━━━ Records supplied
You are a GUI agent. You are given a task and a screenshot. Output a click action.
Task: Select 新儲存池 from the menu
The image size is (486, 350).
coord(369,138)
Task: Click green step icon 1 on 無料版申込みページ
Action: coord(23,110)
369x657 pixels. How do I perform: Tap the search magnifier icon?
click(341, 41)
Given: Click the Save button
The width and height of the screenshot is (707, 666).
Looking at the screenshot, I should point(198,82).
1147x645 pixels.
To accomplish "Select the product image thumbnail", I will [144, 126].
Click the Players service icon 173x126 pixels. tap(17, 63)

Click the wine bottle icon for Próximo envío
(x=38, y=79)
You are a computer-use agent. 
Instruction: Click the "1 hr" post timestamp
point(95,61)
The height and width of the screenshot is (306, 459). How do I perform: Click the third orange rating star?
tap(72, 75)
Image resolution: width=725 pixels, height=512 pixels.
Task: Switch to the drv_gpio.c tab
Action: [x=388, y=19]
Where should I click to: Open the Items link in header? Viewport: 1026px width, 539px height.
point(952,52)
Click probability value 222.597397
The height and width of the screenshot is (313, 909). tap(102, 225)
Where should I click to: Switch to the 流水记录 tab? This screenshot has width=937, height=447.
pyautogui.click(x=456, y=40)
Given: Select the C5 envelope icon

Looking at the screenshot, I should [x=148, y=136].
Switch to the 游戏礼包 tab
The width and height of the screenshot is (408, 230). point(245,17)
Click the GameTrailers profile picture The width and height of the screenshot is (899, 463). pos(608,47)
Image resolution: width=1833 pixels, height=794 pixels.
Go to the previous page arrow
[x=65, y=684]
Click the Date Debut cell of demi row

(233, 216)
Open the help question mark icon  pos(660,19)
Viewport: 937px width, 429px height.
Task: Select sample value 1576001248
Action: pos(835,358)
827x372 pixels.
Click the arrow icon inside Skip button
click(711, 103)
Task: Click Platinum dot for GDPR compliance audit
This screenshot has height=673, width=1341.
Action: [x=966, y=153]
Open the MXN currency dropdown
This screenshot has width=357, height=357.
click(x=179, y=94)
━━━━━━
• _Directions for this task_: Lines containing the word "agent": copy every one of them from the records above.

• _Exercise solution_:
You are a GUI agent. You are given a task and a screenshot. Output a click action.
You are a computer-use agent. 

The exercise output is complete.